The repulsion effect may be related to some of the phenomena known as induced motion, or the Duncker illusion (Duncker, 1938; Reinhardt-Rutland, 1988, review), in which conflict between two component motions leads to an incorrect attribution of motion to each component. A familiar example of induced motion occurs when the moon is visible between low-lying clouds. When the clouds move with the wind, it gives rise to an illusion of the moon appearing to move in the opposite direction, while the clouds appear to be stationary. The general pattern is that induced motion arises when there is a difference between the motion of a larger field (the clouds in this case) and that of a smaller object (the moon.) The tendency is to view the field as stationary and attribute the difference in motion to the object; this results in a perception of object motion opposite the actual field motion. A normative explanation for why induced motion exists may be that large-scale motions are more likely to be due to the observer’s motion (from motion in environment or eye movements) than isolated motion, so in most situations a subtractive interaction would result in a more accurate perception of object motion.
In my stimulus there is not a large field moving distinctly from a small object, but a set of identical objects with identical motion. But as discussed above, the spatial scale for integration of first-order motion appears to be larger than that for position-defined motion, and there is by design a conflict between the two. So the ingredients for a conflict between field motion and object motion are present, depending on which motion systems contribute to each.

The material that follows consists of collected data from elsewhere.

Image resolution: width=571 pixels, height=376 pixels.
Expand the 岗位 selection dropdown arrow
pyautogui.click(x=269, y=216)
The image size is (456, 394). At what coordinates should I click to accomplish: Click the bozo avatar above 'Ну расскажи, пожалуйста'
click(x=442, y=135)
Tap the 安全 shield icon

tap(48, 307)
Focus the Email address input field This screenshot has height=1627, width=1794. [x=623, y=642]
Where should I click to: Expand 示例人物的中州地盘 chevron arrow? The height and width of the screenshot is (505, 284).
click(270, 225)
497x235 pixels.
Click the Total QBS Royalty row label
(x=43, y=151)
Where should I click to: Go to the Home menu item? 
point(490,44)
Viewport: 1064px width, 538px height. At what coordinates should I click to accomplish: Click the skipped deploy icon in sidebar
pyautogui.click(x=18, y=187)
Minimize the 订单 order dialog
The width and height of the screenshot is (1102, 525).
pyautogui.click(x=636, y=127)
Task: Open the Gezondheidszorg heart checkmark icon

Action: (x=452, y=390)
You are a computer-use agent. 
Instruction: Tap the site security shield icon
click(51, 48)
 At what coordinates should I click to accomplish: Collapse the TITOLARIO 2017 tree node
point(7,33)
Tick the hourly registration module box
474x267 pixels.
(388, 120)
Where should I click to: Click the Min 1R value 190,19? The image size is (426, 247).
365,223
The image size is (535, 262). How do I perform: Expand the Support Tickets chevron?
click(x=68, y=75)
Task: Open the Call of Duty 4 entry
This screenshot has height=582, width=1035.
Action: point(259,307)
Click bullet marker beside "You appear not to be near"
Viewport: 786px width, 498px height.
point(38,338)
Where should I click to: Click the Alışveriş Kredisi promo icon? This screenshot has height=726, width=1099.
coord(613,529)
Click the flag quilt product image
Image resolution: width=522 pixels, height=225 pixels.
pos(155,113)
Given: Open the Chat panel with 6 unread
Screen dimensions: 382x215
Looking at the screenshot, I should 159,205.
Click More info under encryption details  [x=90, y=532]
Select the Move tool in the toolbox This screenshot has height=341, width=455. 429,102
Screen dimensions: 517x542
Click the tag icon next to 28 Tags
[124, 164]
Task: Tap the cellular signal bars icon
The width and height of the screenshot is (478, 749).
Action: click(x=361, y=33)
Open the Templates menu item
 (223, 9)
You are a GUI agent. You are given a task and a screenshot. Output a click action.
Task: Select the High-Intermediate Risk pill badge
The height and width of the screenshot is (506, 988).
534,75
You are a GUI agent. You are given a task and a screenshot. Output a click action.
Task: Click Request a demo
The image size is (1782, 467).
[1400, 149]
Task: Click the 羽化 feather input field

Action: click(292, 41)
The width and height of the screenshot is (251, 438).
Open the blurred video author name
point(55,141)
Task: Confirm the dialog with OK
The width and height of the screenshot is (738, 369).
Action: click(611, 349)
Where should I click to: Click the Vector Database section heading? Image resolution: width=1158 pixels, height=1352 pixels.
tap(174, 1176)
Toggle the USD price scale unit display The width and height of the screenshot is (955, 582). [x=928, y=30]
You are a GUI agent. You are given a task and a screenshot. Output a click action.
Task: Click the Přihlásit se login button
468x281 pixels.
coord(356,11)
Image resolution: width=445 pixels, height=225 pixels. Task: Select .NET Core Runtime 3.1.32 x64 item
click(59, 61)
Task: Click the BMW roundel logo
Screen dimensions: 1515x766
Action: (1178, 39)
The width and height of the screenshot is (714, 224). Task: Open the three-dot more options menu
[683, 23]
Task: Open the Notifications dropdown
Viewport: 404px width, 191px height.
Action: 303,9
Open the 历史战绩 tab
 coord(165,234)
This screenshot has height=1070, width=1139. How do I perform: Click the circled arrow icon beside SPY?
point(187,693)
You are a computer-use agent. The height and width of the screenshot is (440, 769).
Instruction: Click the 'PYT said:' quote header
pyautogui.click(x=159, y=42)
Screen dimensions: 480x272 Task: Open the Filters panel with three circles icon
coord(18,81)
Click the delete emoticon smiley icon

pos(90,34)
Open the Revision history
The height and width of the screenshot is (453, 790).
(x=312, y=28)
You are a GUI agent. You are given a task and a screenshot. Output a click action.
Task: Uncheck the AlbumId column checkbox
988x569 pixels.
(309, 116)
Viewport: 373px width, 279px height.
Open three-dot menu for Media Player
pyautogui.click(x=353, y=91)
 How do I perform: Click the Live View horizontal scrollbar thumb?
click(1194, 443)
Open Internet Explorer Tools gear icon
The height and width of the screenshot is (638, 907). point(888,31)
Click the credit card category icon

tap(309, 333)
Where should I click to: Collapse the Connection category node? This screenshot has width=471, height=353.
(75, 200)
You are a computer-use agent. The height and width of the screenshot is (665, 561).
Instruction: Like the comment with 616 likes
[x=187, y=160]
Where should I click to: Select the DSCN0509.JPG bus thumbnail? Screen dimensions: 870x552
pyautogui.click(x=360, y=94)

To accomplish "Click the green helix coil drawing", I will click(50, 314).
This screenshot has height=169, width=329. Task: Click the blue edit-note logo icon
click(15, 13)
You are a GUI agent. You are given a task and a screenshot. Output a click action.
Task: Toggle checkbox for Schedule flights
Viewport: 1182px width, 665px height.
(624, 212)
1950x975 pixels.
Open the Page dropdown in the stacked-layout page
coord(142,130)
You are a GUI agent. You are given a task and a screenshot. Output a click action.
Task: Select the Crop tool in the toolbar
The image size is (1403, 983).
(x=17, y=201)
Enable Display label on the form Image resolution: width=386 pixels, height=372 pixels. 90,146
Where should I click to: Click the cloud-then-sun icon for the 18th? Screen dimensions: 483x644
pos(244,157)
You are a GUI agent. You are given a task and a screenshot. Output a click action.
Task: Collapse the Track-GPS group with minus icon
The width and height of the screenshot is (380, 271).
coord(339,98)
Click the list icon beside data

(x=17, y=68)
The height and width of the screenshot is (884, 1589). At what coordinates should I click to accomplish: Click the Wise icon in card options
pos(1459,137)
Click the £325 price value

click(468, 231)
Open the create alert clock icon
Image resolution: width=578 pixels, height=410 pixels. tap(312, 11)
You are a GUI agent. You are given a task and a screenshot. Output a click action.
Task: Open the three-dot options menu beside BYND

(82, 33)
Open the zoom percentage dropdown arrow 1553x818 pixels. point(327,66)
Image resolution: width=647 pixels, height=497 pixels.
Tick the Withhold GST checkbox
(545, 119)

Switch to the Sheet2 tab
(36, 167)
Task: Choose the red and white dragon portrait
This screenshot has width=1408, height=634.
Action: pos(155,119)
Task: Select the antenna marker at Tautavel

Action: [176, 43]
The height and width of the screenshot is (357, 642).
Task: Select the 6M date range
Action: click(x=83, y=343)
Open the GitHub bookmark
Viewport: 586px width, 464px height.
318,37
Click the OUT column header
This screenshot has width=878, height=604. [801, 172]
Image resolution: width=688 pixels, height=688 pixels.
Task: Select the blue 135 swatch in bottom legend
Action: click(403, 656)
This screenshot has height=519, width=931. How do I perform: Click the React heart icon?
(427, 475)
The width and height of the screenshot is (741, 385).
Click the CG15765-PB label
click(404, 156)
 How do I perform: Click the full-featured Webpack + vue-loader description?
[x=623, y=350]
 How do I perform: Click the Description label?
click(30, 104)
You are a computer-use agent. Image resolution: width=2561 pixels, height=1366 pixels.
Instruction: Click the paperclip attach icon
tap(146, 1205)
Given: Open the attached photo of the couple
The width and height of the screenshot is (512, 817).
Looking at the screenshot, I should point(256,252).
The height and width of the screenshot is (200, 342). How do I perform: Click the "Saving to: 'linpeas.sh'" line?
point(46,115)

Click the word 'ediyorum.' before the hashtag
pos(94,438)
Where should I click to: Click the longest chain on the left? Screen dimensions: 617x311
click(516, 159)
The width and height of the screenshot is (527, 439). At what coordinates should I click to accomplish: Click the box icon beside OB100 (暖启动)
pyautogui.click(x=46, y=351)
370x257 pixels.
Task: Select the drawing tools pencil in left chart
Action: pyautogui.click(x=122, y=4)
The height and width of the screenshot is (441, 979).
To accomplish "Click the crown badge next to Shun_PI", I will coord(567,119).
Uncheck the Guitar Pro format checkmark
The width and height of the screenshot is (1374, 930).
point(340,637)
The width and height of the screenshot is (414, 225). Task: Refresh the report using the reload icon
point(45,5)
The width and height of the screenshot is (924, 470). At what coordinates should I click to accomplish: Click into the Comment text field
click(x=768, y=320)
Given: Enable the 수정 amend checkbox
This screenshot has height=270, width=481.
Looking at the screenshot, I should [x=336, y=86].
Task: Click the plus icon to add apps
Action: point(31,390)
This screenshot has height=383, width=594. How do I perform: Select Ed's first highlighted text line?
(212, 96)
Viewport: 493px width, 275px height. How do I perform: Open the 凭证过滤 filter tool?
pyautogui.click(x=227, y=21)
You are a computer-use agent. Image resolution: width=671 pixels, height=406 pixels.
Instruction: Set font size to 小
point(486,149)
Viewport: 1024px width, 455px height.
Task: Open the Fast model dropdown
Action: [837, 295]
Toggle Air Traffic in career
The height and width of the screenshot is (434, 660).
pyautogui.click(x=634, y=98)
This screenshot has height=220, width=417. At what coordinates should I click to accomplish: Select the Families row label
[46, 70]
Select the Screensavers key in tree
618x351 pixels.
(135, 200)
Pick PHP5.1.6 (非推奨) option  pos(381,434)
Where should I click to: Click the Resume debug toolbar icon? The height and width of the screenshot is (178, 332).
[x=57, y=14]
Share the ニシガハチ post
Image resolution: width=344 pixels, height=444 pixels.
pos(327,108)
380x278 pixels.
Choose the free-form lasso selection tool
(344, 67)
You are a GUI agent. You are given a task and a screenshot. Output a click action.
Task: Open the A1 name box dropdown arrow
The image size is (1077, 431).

Some properties that have been seen for induced motion are similar to what I found for repulsion: there is considerable intersubject variability in the strength of the illusion (Murakami and Shimojo, 1993; Zivotofsky, 2004), and the strength of the illusion is a nonmonotonic function of the motion strength and/or target contrast (Murakami and Shimojo, 1993; Serrano-Pedraza and Derrington, 2010). Induced motion is often explained in terms of antagonism between center and surround when integrating motion over space. This cannot explain repulsion in my stimuli because its position-defined and first-order motion components share the same physical locations. However, many of the stimuli used in induced motion experiments can also be described as a textural or first-order background motion which conflicts with the motion of a salient object, and my stimuli can also be described this way. Thus there may be a common mechanism of a subtractive interaction between first-order and positional motion mechanisms, rather than a center-surround interaction. Still it is likely that “induced motion” encompasses several different effects; there are also variants of induced motion whose stimuli are not clearly position-defined (Murakami and Shimojo, 1996; Serrano-Pedraza et al., 2007), or for that matter neither position-defined nor center-surround (Derrington and Henning, 1987; Serrano-Pedraza et al., 2007). I modeled the repulsion effect as a subtractive interaction between position-defined and first-order motion in Figure 4.1, but this is only one of many possible instantiations.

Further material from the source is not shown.